Hulk #1 Review: A Dark Tale of Heroism, Sacrifice, and PTSD


Gang, our Hulk#1 review is a little SPOILER-Y, so…check back with us after you’ve read the issue. Oh? Still here? Thank you!

Writer: Mariko Tamaki
Penciller: Nico Leon

Hulk #1 Review: A Dark Tale of Heroism, Sacrifice, and PTSD
Wear THIS, but be ready to tear through it frequently.

She-Hulk is a tough character to crack for an incoming writer. Writers like Dan Slott, John Byrne, Charles Soule, and Peter David have all had note-perfect runs with the character, that any new writer will have a hard time finding fresh things to do with Jen Walters and her savage alter ego.

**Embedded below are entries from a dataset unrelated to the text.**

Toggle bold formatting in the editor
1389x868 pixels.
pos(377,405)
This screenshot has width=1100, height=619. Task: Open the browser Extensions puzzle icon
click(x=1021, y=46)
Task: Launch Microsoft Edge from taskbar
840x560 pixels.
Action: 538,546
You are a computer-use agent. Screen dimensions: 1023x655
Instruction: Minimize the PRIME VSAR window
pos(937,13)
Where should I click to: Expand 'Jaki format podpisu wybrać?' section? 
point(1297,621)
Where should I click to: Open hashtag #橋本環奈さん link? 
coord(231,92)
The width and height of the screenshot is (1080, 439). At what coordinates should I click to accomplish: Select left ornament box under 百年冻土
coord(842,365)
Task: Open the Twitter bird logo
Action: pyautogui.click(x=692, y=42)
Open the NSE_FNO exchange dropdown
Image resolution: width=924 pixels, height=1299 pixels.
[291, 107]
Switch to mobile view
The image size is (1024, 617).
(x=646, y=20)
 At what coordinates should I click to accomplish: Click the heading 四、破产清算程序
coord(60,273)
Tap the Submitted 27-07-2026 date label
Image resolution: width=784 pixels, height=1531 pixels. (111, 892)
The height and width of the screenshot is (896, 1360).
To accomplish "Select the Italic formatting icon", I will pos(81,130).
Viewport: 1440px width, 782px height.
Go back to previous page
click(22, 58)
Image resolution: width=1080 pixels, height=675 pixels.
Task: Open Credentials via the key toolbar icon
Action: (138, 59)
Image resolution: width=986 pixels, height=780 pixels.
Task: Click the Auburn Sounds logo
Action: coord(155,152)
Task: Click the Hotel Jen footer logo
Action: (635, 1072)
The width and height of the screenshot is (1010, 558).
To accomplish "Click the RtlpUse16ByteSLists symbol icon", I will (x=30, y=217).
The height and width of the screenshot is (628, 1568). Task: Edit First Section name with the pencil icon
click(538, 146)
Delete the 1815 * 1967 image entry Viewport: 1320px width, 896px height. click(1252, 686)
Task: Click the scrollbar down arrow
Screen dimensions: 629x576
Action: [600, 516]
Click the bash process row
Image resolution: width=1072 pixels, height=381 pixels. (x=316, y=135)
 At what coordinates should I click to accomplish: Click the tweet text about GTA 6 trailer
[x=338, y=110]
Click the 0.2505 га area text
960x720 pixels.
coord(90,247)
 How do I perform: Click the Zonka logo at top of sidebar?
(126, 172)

Thanksfully, writer Mariko Tamaki avoids this issue of comparison by finding a very different take on She-Hulk. Where Slott, Byrne, Soule, and David all went light and funny, Tamaki crafts a dark take on heroism, sacrifice, and PTSD.

When we last saw She-Hulk, she was horrifically injured in Civil War II. Since Walters awoke from her Thanos-induced injuries, she discovered that her cousin Bruce Banner was also a casualty in the second war between heroes. In Tamaki’s Hulk #1, Jen Walters is trying to return to work and find a sense a purpose and normalcy after her world fell apart.

Walters is riddled with post-traumatic stress and seems no longer be able (or no longer willing) to transform into She-Hulk. Now, to Walters, facing a day at her new job is like fighting a super-villain, a task that requires inner strength and courage. This is a comic about loss and recovery, and a very intelligent and surprising take on a character that is known for breezy humor.

Hulk #1 is one of those rare comic that you didn’t know you wanted until you read it. It is an examination of Jen Walter’s psyche and the price a person pays for heroism. This is the most human comic featuring She-Hulk in a long time, and Walters doesn’t even transform once during the issue. You would think that matters, but it really doesn’t because it is a rare joy to watch a writer like Tamaki enter into the mind of her protagonist and work emotional wonders with the character. Tamaki is a newcomer to Marvel, but she seems very comfortable playing in the Marvel Universe and in Jen Walters’ damaged psyche.

Nico Leon perfectly enhances Tamaki’s emotionally charged tale with somber artwork that contrasts the very colorful art that one would usually find in a She-Hulk comic.

Hulk #1 is shockingly good, a meditation on sacrifice and recovery that a seasoned Marvel reader would never dream of finding in a She-Hulk series. Seriously, it’s still too early to judge, but if the first issue of Marvel’s new Hulk is any indication, Tamaki and Leon’s take on Jen Walters could be Eisner-worthy.